Furthermore, different amounts of dust were placed over the PV module to study the cleaning effectiveness based on different dust densities. The cleaning effectiveness test showed a promising result, as seen in Figure 19a, compared to the cleaning effectiveness of various cleaning methods mentioned in the literature. The average cleaning effectiveness of the cleaning system under different dust densities was computed from the data highlighted in Figure 19b to be 95.14%. As presented in the figure, the dust density over a PV module increases and the cleaning effectiveness increases, showing a direct correlation. The direct relation between the dust density and the cleaning effectiveness led to the conclusion that the cleaning method presented is more effective after sandstorms because additional dust particles accumulate over the surface of PV modules during such environmental and harsh weather conditions. Thus, periodic cleaning of PV modules leads to continuous power generation and minimum power losses due to dust particles accumulating over the surface, which is dominant in high dust density regions such as the MENA region.

The outcomes show that the developed actuation mechanism can function throughout the year with minimum maintenance process for its operation.
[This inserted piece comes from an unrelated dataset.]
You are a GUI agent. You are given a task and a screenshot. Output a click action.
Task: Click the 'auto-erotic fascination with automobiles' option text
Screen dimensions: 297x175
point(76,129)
Additionally, the similar expected life expectancy of the SMA-based cleaning actuator compared to conventional PV modules adds enormous benefits for its real-life implementation with modern PV applications.

4. Conclusions

To conclude, the presented paper discusses the design and fabrication of a novel passive autonomous smart cleaning system to solve the dust accumulation issue facing PV systems around the globe, particularly in the MENA region. Multiple tests were conducted, including thermal analysis of different designs of a thermomechanical SMA actuator, its mechanical assessment, and cleaning effectiveness of the proposed innovative self-cleaning solution, which assure the promising feasibility and real-life applicability. It can be briefly summarized that this study presents:

• Solar-powered and effective PV cleaning systems are a first-of-its-kind novel approach to overcome the dust accumulation issue facing PV systems.
• Thermal analysis results prove that the standalone cleaning system can operate under actual weather conditions in the MENA region, Dammam city.
• The optimized design of the developed SHC shows a minimum maintenance routine required for a continuous full-year operation.
• A solar-based bidirectional actuator with a stroke of about 126 mm and maximum push and pull forces of about 152.3 N and 151.1 N, respectively, were successfully achieved.
• The actuator’s thermal to mechanical conversion efficiency was recorded to be 19.15%, whereas the self-cleaning system has average cleaning effectiveness of 95%.

Future work could consider further thermal analyses of the novel cleaning system for several areas with different weather conditions to assess the feasibility of the design in different environments and worldwide. Furthermore, outdoor experiments are recommended to evaluate the designed cleaning system under real-world conditions. Lastly, a comprehensive energy comparison between a naturally cleaned PV module and a PV module equipped with the self-cleaning system is encouraged for further assessment and cost analysis.